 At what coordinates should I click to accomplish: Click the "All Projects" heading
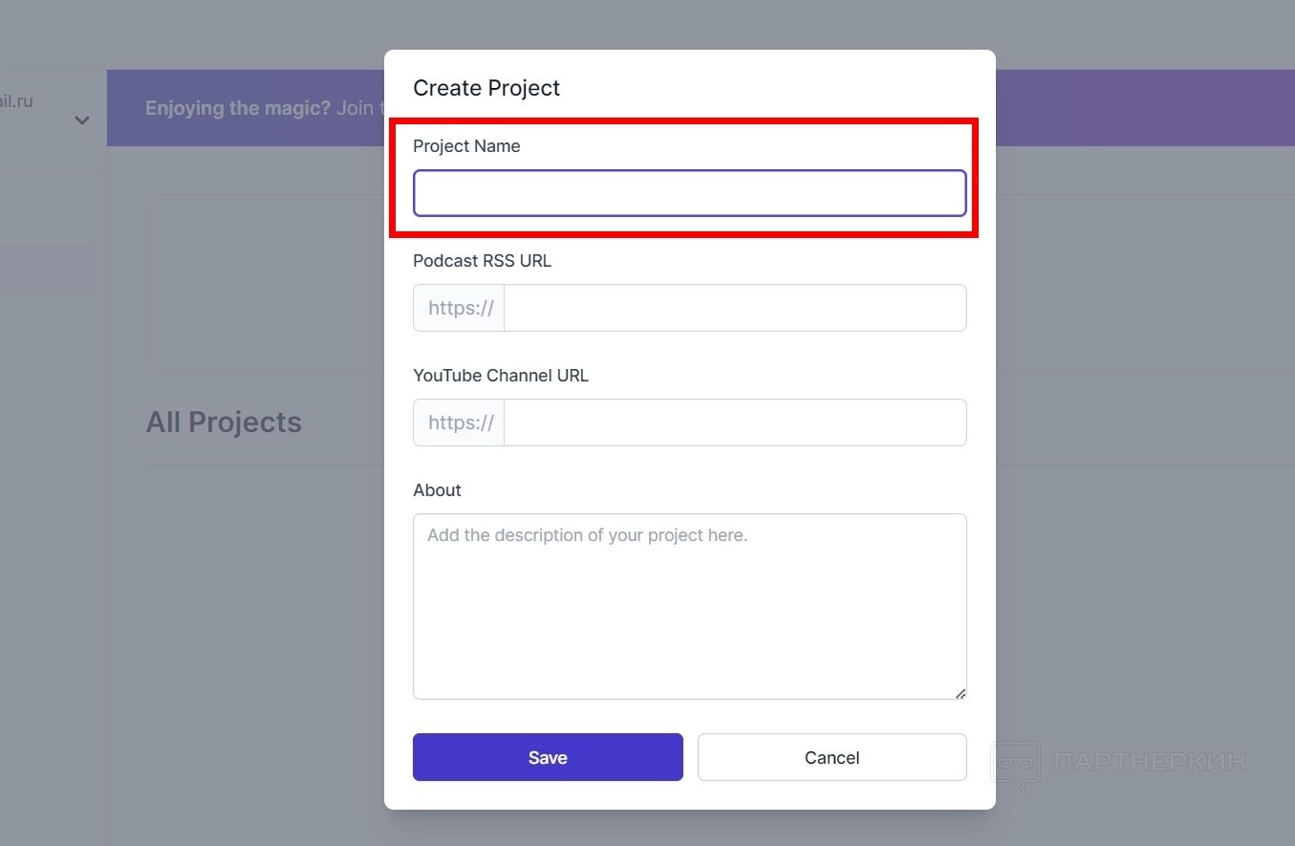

+--

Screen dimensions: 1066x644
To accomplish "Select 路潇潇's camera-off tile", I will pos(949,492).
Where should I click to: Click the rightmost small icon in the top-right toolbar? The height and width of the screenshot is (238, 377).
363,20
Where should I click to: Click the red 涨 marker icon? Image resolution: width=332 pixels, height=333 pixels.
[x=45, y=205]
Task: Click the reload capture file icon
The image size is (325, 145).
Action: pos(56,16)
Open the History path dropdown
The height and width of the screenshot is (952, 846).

+--

■ Exercise description ■
In the data above, find the line with "Where should I click to: Click the red" and the line with "The height and width of the screenshot is (952, 846).". Retype both, plus every line between them, exactly.

■ Answer for the task ■
Where should I click to: Click the red 涨 marker icon? Image resolution: width=332 pixels, height=333 pixels.
[x=45, y=205]
Task: Click the reload capture file icon
The image size is (325, 145).
Action: pos(56,16)
Open the History path dropdown
The height and width of the screenshot is (952, 846).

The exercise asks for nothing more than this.